The reason why TRAIL could induce tumor cell apoptosis is complicated. It has been reported that TRAIL may induce cell apoptosis through its five kinds of receptors[42-44]. Recently, it has been found that the effect of TRAIL was mediated through death receptors DR4 and DR5 on the membrane of tumor cells, which could combine with TRAIL to trigger caspase signal transduction pathways and induce tumor cell apoptosis[45]. Some studies have verified that TRAIL gene transferring adenoviral vector system could inhibit proliferation of human hepatoma SMMC7721 cells and induce cell apoptosis, TRAIL has been considered as an anticancer cytokine, which may generate a novel strategy for the treatment of hepatocellular carcinoma.

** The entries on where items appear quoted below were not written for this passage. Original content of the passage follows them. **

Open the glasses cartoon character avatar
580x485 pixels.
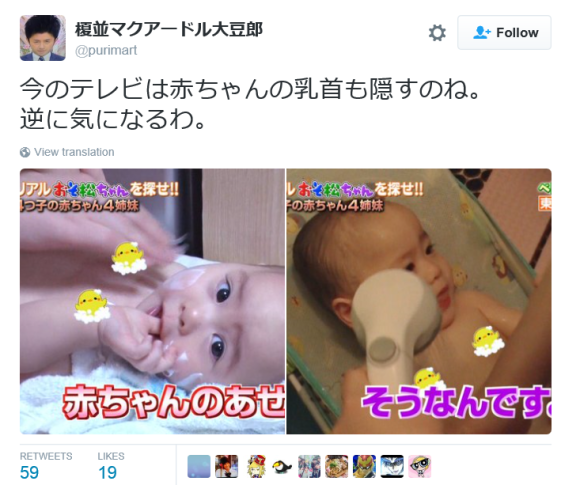pos(419,466)
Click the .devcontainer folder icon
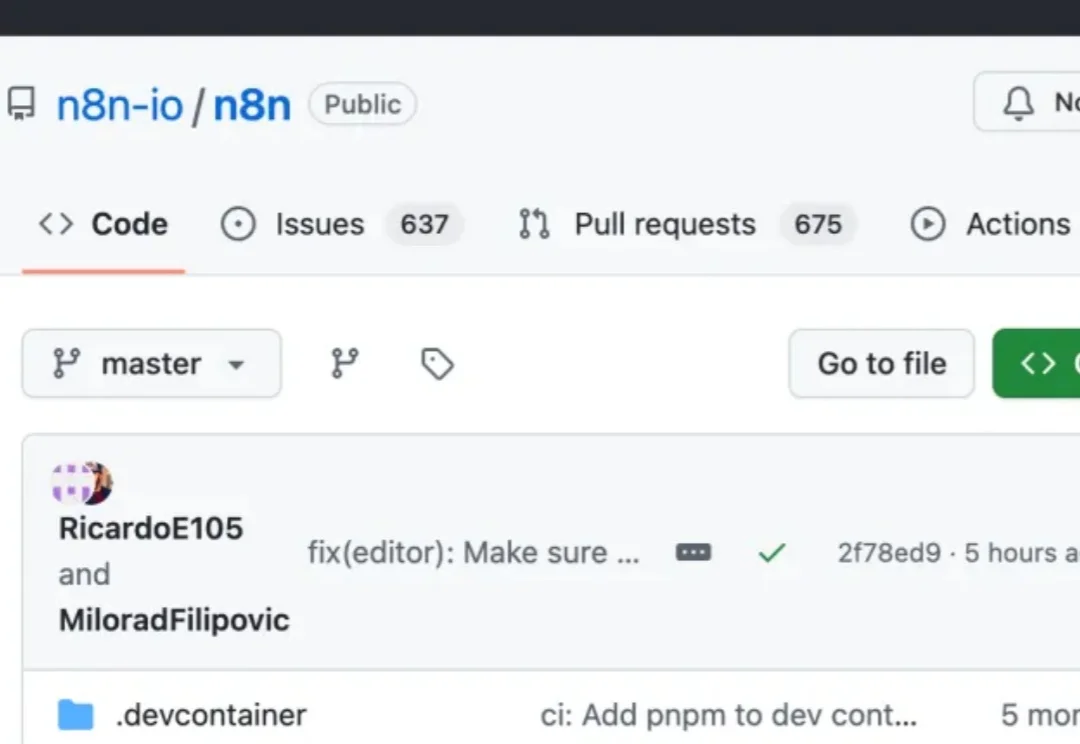Image resolution: width=1080 pixels, height=744 pixels. click(x=76, y=716)
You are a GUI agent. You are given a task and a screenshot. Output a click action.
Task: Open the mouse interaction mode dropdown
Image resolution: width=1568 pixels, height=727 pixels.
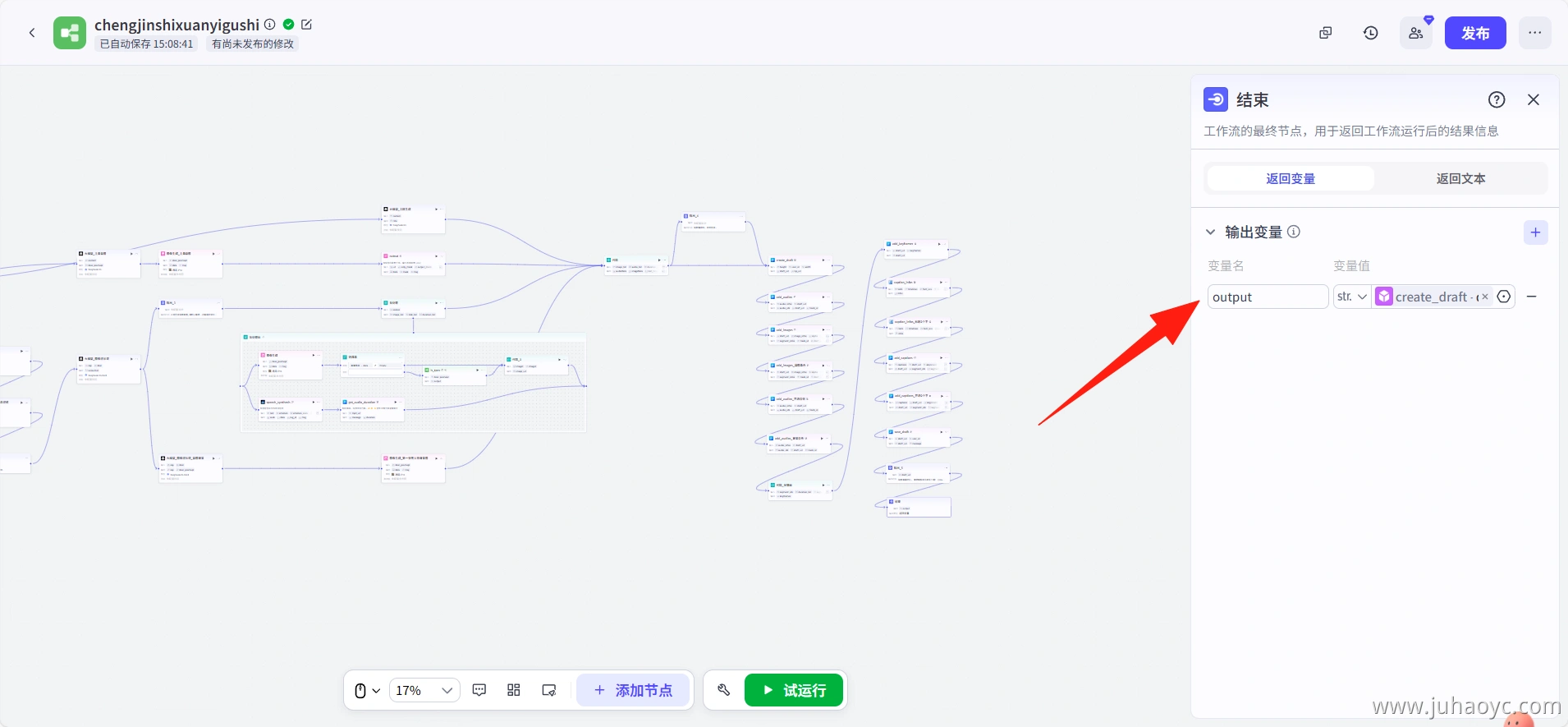[367, 690]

Our data showed that AFP could enhance the expression of TRAIL, and had no obvious influence on the expression of DR4 in Bel7402 cells. On the other hand, the effect of AFP in Jurkat cells showed that it could promote the expression of DR4 and suppress the expression of TRAIL. The co-operative effect of the level of DR4 elevated by AFP in Jurkat cells and elevated TRAIL in Bel 7402 cells could facilitate apoptosis of infiltrated lymphocytes. Thus, AFP secreted from liver cancer cells could play a role in protecting itself in escaping from immune attack during the growth of liver cancer cells. In our previous studies, AFP could enhance tumor cell growth and the expression of some oncogenes[46-49]. The present study manifested that liver cancer cells persisted malignant proliferation in vivo, and secreted AFP which played a role not only in promoting cancer cells to cleavage, but also in triggering hepatoma cells to escape from host immune surveillance by altering the expression of TRAIL/TRAILR and Fas/FasL in hepatocellular cancer cells or in Jurkat lymphocytes.

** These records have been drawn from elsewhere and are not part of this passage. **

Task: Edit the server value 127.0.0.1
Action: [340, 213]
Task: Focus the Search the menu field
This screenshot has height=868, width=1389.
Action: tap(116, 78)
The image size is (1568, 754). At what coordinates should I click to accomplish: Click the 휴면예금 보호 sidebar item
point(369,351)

Some researches showed that AFP was not necessary for the embryo development, but only required for female fertility[50]. A recent study revealed that AFP’s DNA vaccine had a distinctive antitumor immunopreventive effect on AFP-producing tumors. Some studies and our previous researches[46-49] have discovered that AFP could promote cancer cell growth by influenced cAMP and Ca2+ mediated signal transduction pathways[3,5,46-49]. AFP could cause apoptosis of cancer cells by activating caspase-3-like proteases rather than Fas[52]. These results showed that AFP had a complex biological function. It indicated that AFP could regulate the growth of tumor cells and lymphocytes by various intracellular signal pathways and at multiple regulation levels[17,52,53]. In this study, HSA as a negative control and mono-clonal antibody against AFP (anti-AFP) could not notably influence the expression of TRAIL/TRAILR and Fas/FasL in Bel7402 cells or in Jurkat cells. However, the fact that anti-AFP could block the function of AFP these indicates the high specificity of AFP in regulating the expression of TRAIL/TRAILR and Fas/FasL in the two types of cells. The present study showed that AFP could affect the expression of apoptosis related-genes of lymphocytes and hepatoma cells to maintain cancer cell growth in vivo. The precise mechanism of AFP contributes to a better understanding of the physiological effect of AFP on regulating tumor cell growth and escaping from host immune surveillance of liver cancer cells.

Footnotes
References
1.  Parasole R, Izzo F, Perrone F, Pignata S, Galati MG, Leonardi E, Castiglione F, Orlando R, Castello G, Esposito G. Prognostic value of serum biological markers in patients with hepatocellular carcinoma. Clin Cancer Res. 2001;7:3504-3509.  [PubMed]  [DOI]  [Cited in This Article: ]
2.  Deutsch HF. Chemistry and biology of alpha-fetoprotein. Adv Cancer Res. 1991;56:253-312.  [PubMed]  [DOI]  [Cited in This Article: ]  [Cited by in Crossref: 127]  [Cited by in F6Publishing: 126]  [Article Influence: 3.8]  [Reference Citation Analysis (0)]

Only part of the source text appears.